Among the entries, how many lines carry the string "icon"? Give the number and nothing else.

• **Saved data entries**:

____

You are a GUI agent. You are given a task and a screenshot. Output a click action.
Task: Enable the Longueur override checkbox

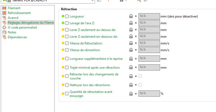tap(67, 16)
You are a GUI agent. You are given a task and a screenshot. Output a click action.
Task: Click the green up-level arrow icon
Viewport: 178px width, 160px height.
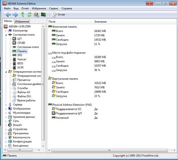click(x=23, y=15)
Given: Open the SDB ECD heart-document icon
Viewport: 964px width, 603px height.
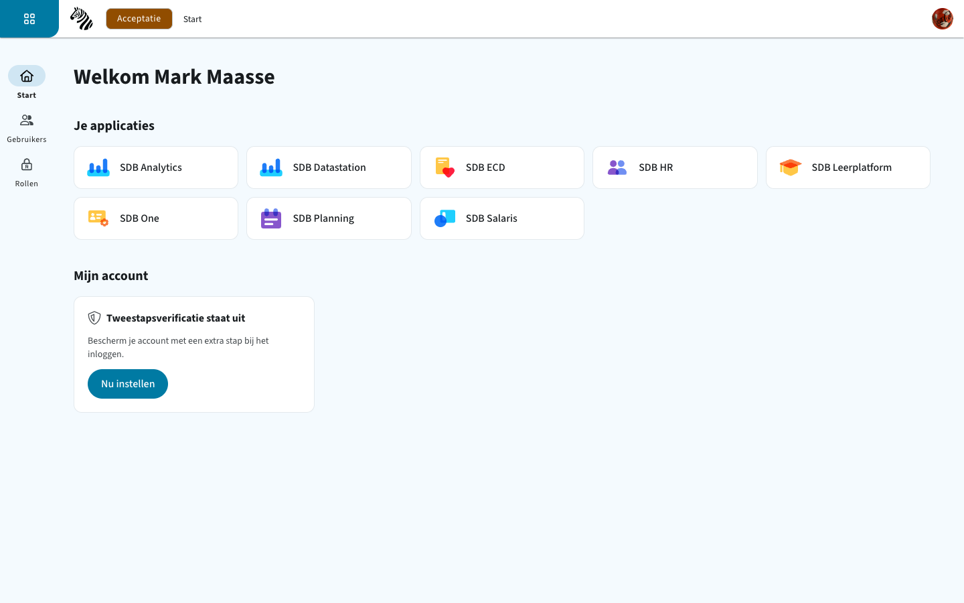Looking at the screenshot, I should click(445, 168).
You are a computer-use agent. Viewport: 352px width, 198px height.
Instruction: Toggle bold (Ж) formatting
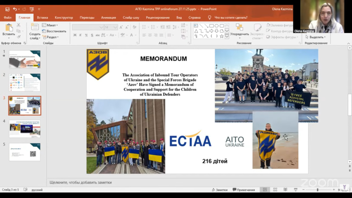tap(75, 35)
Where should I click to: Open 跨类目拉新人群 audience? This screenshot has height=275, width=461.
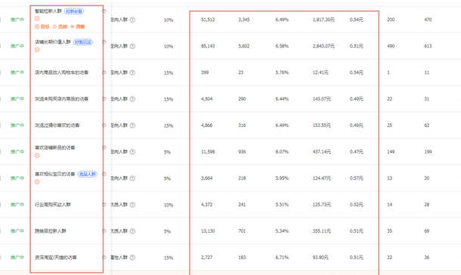[51, 231]
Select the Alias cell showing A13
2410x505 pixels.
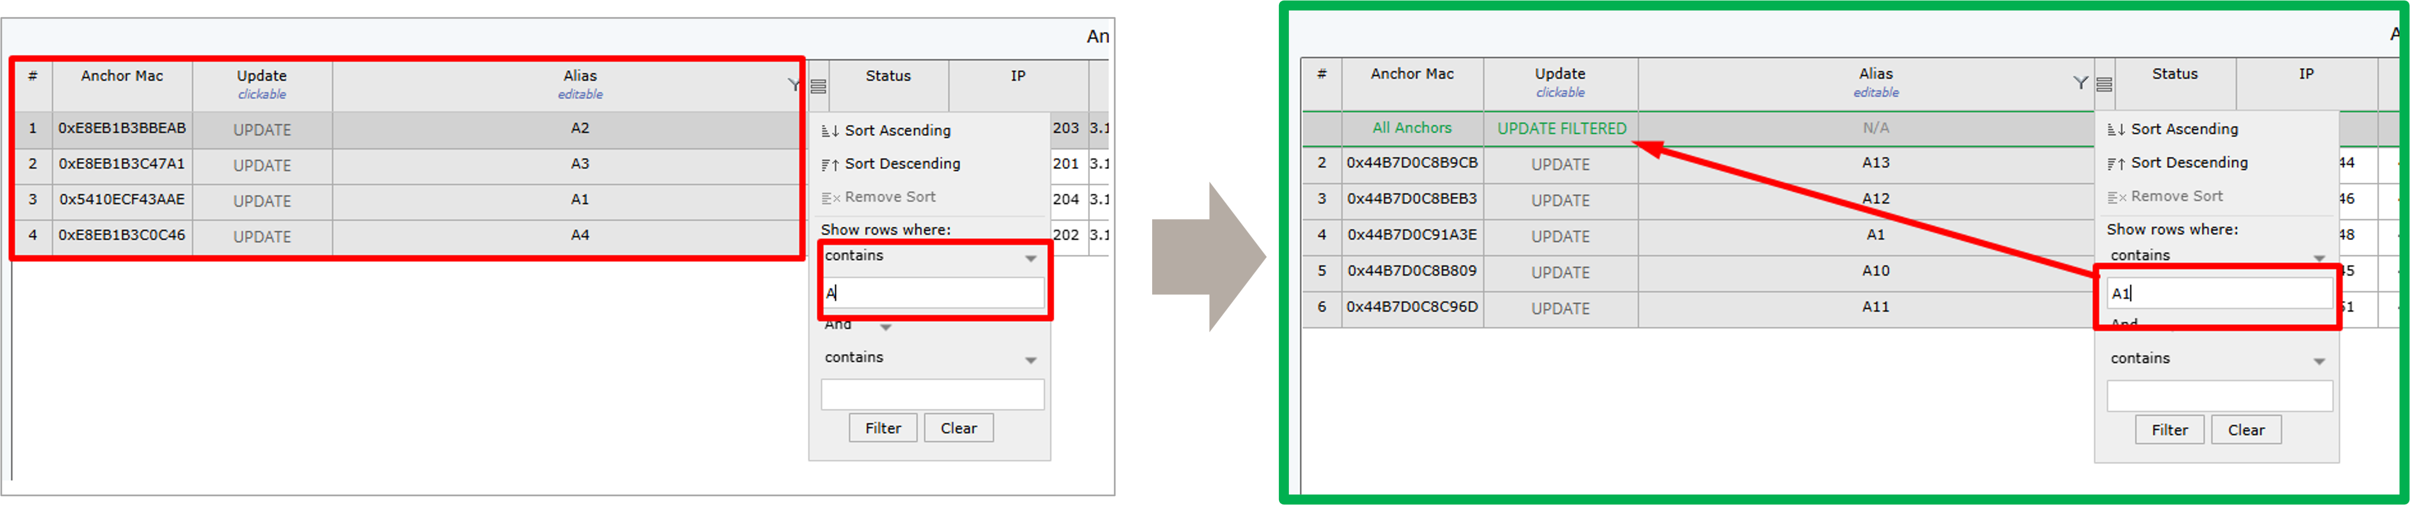(1875, 163)
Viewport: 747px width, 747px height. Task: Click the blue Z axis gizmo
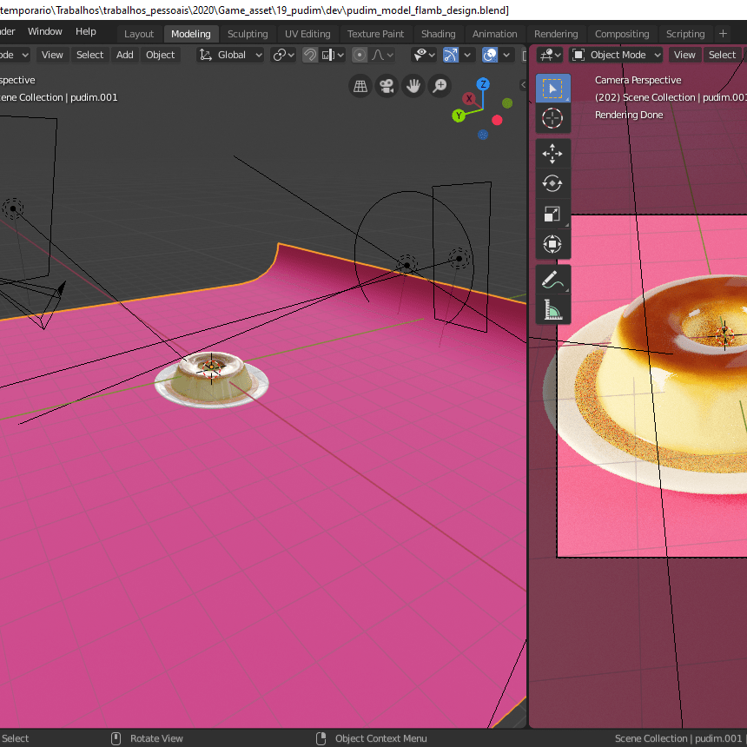point(483,84)
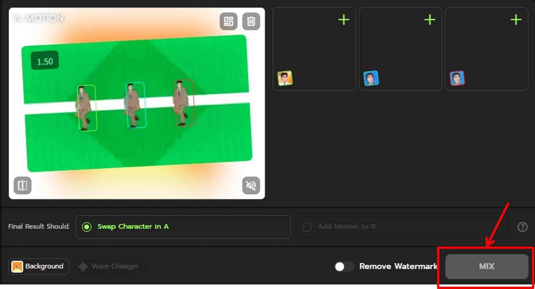Click the red-framed avatar in third slot

coord(457,78)
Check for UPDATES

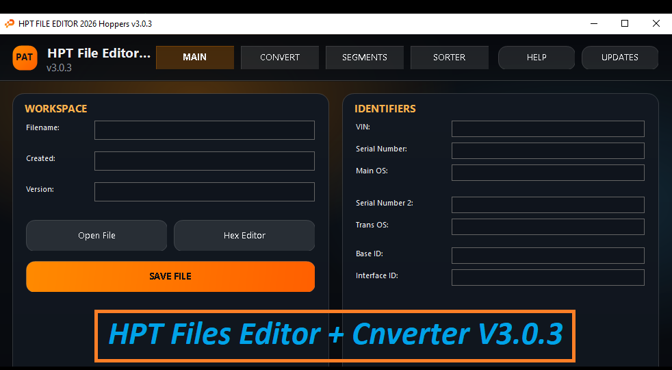point(620,58)
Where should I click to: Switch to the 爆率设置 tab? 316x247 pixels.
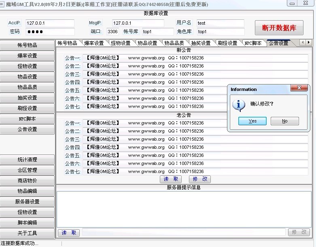click(94, 43)
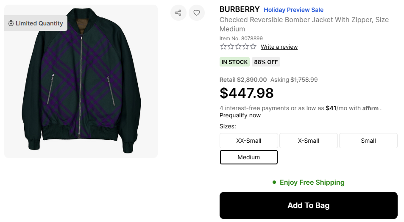The width and height of the screenshot is (404, 222).
Task: Click the IN STOCK badge
Action: click(234, 62)
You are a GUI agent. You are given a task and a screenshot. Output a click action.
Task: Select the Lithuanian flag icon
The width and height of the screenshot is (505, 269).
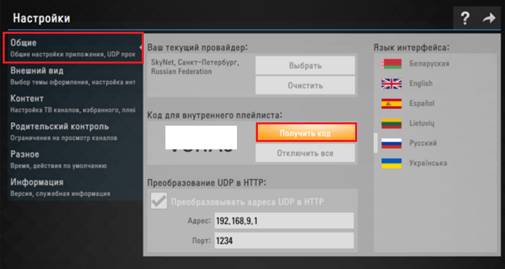tap(392, 124)
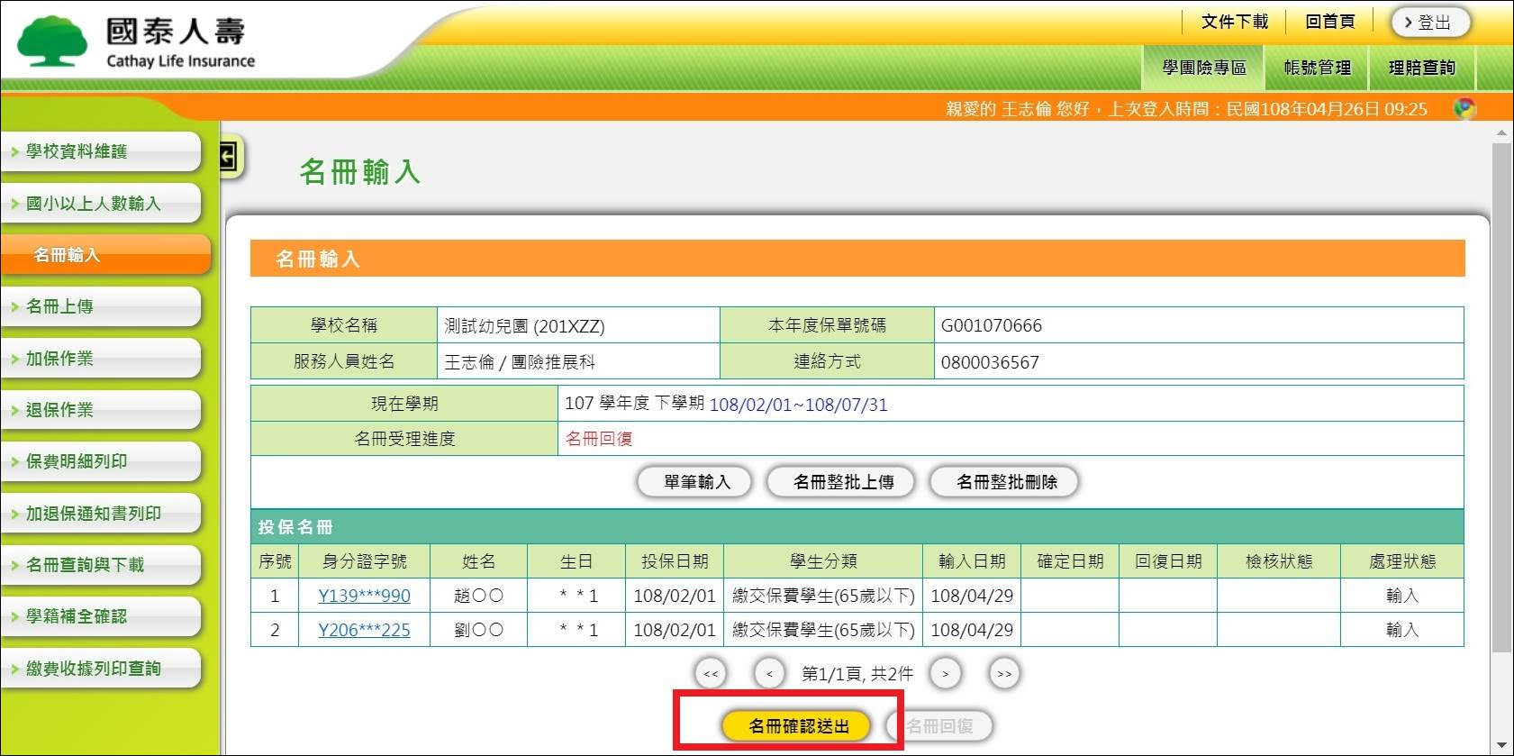Open the 理賠查詢 tab
Viewport: 1514px width, 756px height.
pos(1421,68)
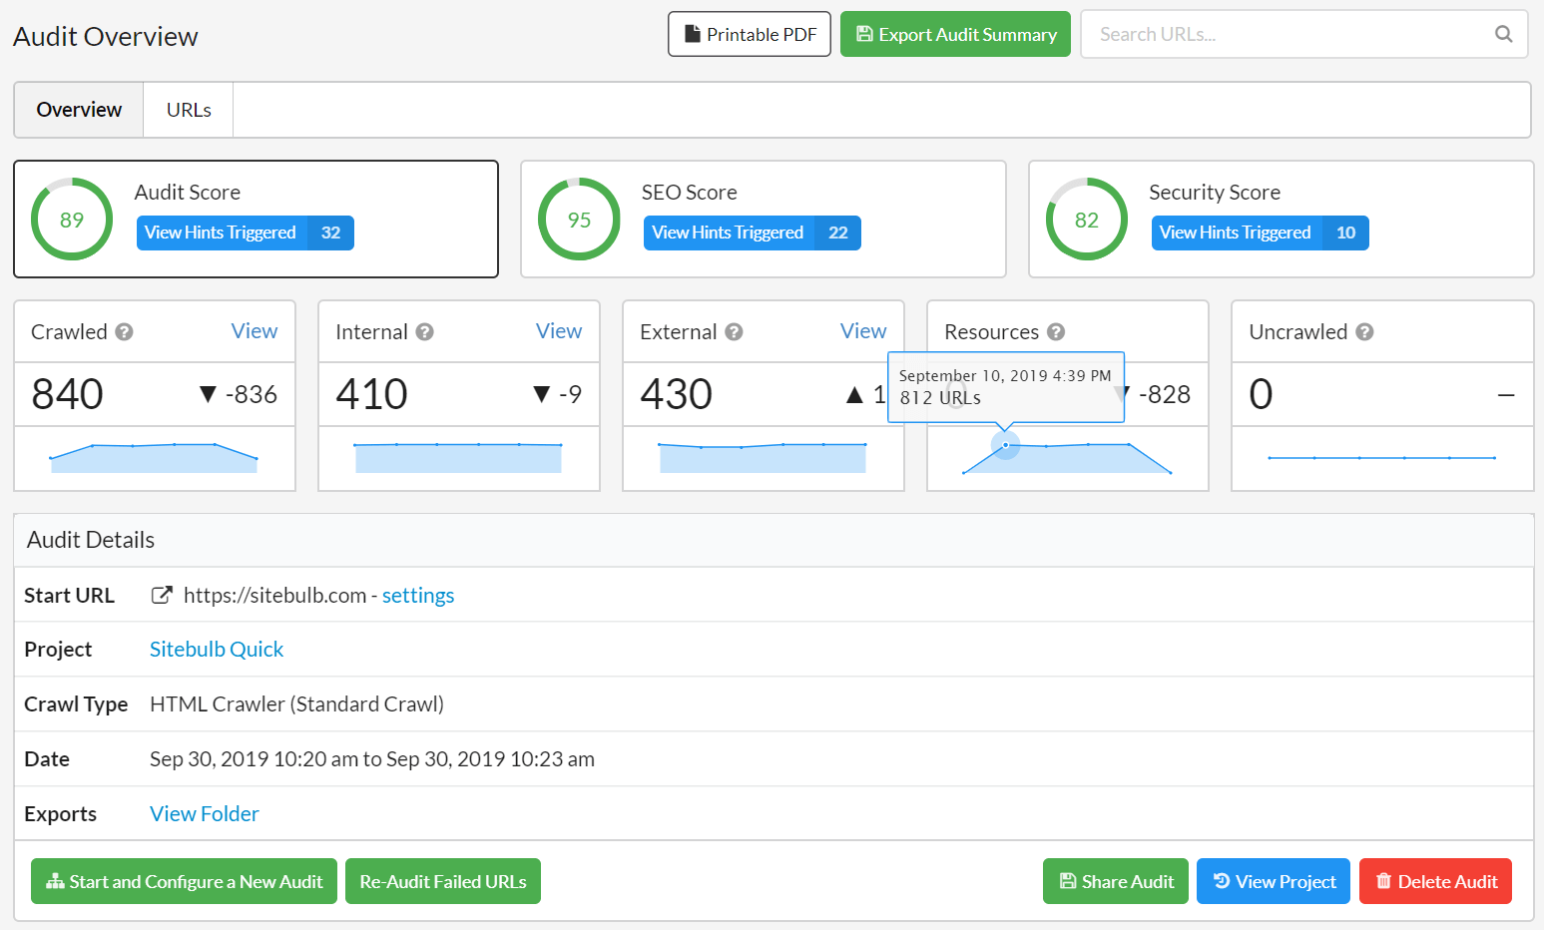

____

• **TASK RESULT**:
3